*Exercise brief*
Reproduce, from the line containing "Chessmaster 2000, The (115, 1003)" to the last line of the material, every line exactly.
────────────────────────────────────────
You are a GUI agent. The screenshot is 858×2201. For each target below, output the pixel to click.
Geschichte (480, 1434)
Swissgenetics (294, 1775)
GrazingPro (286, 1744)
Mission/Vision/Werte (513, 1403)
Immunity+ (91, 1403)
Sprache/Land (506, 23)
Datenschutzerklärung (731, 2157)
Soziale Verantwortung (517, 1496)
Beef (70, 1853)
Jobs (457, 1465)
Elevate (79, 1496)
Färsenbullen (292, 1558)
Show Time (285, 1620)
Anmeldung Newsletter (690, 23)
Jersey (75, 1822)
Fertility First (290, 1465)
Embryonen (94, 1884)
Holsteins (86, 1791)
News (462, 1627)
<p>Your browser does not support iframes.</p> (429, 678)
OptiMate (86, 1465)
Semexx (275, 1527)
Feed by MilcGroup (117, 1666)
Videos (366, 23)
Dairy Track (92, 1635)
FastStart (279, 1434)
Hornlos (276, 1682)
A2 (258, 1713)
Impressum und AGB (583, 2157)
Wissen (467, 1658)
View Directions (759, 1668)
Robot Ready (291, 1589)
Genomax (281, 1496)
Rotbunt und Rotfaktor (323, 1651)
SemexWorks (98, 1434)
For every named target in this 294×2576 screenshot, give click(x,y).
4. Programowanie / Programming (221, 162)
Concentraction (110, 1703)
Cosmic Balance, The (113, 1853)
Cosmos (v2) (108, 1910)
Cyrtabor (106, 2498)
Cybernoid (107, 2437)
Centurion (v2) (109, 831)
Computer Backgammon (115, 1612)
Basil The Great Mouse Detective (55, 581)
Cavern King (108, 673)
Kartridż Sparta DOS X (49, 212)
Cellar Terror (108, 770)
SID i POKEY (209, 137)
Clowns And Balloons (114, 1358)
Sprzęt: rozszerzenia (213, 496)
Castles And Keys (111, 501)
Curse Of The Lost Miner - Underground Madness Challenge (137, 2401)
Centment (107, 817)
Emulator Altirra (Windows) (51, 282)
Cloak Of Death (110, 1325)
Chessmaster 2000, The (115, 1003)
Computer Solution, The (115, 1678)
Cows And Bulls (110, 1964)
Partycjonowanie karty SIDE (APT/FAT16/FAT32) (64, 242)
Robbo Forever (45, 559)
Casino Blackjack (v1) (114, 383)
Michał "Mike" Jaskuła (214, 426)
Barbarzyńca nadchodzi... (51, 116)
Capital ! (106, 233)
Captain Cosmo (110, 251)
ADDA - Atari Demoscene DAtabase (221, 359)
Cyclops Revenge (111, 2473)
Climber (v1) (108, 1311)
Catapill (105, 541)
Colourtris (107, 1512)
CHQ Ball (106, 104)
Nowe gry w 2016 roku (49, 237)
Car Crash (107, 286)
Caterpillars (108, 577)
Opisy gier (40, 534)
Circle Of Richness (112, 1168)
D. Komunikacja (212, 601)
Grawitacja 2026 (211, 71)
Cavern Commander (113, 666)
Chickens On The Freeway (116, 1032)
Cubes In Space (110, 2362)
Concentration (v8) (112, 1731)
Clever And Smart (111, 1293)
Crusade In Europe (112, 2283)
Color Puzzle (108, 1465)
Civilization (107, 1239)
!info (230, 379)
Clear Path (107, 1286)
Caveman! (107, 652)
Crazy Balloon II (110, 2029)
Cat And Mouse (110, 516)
────────────────────────────────────────
*Exercise answer*
Chessmaster 2000, The (115, 1003)
Computer Solution, The (115, 1678)
Cows And Bulls (110, 1964)
Partycjonowanie karty SIDE (APT/FAT16/FAT32) (64, 242)
Robbo Forever (45, 559)
Casino Blackjack (v1) (114, 383)
Michał "Mike" Jaskuła (214, 426)
Barbarzyńca nadchodzi... (51, 116)
Capital ! (106, 233)
Captain Cosmo (110, 251)
ADDA - Atari Demoscene DAtabase (221, 359)
Cyclops Revenge (111, 2473)
Climber (v1) (108, 1311)
Catapill (105, 541)
Colourtris (107, 1512)
CHQ Ball (106, 104)
Nowe gry w 2016 roku (49, 237)
Car Crash (107, 286)
Caterpillars (108, 577)
Opisy gier (40, 534)
Circle Of Richness (112, 1168)
D. Komunikacja (212, 601)
Grawitacja 2026 (211, 71)
Cavern Commander (113, 666)
Chickens On The Freeway (116, 1032)
Cubes In Space (110, 2362)
Concentration (v8) (112, 1731)
Clever And Smart (111, 1293)
Crusade In Europe (112, 2283)
Color Puzzle (108, 1465)
Civilization (107, 1239)
!info (230, 379)
Clear Path (107, 1286)
Caveman! (107, 652)
Crazy Balloon II (110, 2029)
Cat And Mouse (110, 516)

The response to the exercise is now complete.